- Pixel coordinate grounding data -
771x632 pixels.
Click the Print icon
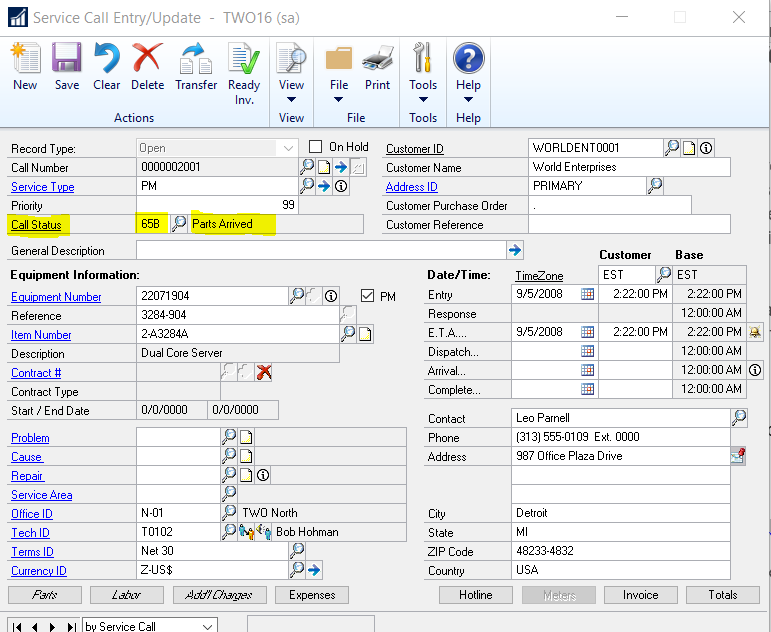[377, 66]
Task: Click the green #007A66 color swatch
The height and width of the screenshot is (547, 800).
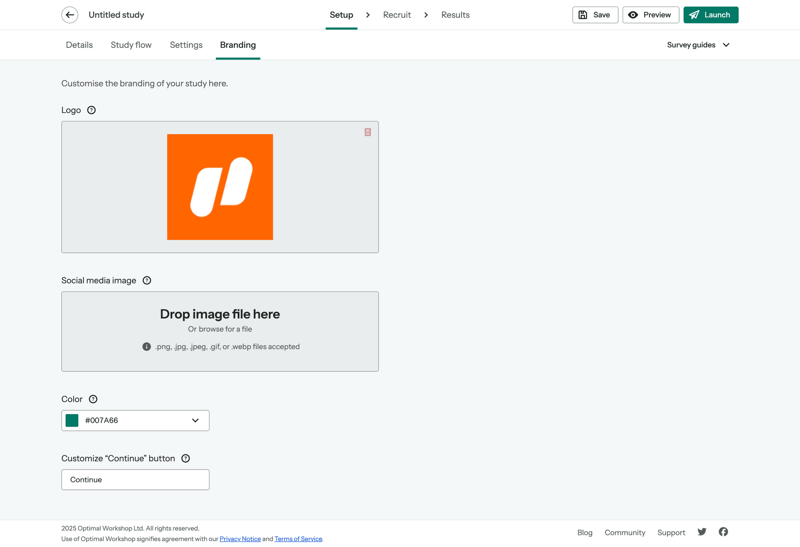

- What the task requires -
From the first line to the last, print the records exactly; leave out the pictures.

- Solution to this problem -
771x632 pixels.
Click the Print icon
[377, 66]
Task: Click the green #007A66 color swatch
The height and width of the screenshot is (547, 800).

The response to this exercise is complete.